Showing posts with label PPh Potput. Show all posts
Showing posts with label PPh Potput. Show all posts

Friday, July 31, 2015

Jaminan Sosial, Iuran Wajib dan Perubahan Peraturan PPh 21 di tahun 2015

Dapat dipastikan bahwa profesional pajak, konsultan pajak hingga petugas pajak yang berhubungan dengan PPh 21 atas penghasilan karyawan akan mengalami banyak pekerjaan tambahan karena di tahun 2015, perhitungan PPh 21 mengalami banyak perubahan berarti  karena adanya peraturan baru khususnya pada bulan Juni dan  Juli 2015.

Kenapa?
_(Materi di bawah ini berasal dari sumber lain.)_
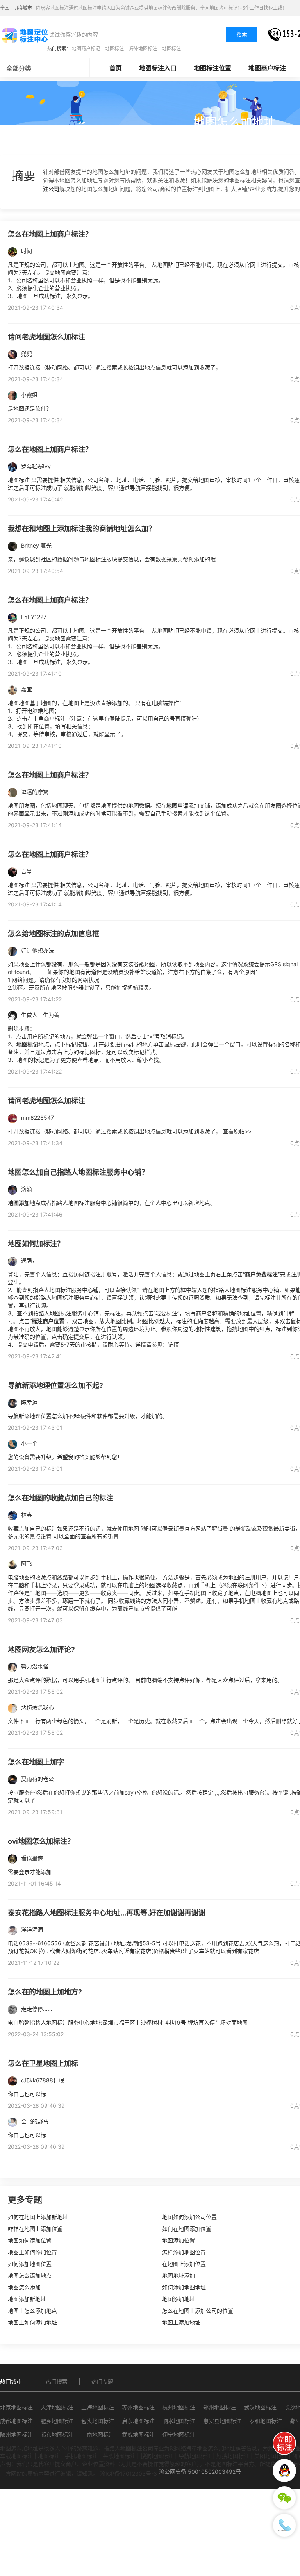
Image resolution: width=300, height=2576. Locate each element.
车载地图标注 (16, 2456)
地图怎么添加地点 (30, 2275)
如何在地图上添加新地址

Demikian alasannya: 

A.PTKP
Seperti sudah dijelaskan pemerintah sebelumnya, Penghasilan Tidak Kena Pajak (PTKP) dinaikkan menjadi sebesar 3 juta rupiah sesuai Peraturan Menteri Keuangan No.  122/PMK.010/2015 tanggal 29 Juni 2015 sehingga jumlah PTKP untuk Wajib Pajak selama setahun adalah sebesar : 

-Rp 36.000.000,00 (tiga puluh enam juta rupiah) untuk diri Wajib Pajak orang pribadi;
-Rp 3.000.000,00 (tiga juta rupiah) tambahan untuk Wajib Pajak yang kawin;
-Rp 36.000.000,00 (tiga puluh enam juta rupiah) tambahan untuk seorang isteri yang penghasilannya digabung dengan penghasilan suami
-Rp3.000.000,00 (tiga juta rupiah) tambahan untuk setiap anggota keluarga sedarah dan keluarga semenda dalam garis keturunan lurus serta anak angkat, yang menjadi tanggungan sepenuhnya, paling banyak 3 (tiga) orang untuk setiap keluarga.
Berlaku surut
PTKP baru ini berlaku surut sehingga mulai berlaku awal tahun 2015 atau tepatnya Januari 2015 sehingga dipastikan akan terjadi kelebihan pembayaran PPh 21 dari Januari hingga Juni 2015 yang akan dikompensasikan ke bulan berikutnya lewat pembetulan SPT Masa PPh 21 pada bulan-bulan tersebut, selain itu dapat saja terjadi karyawan dengan upah UMR menjadi tidak terutang pajak dengan adanya PTKP baru di tahun 2015. 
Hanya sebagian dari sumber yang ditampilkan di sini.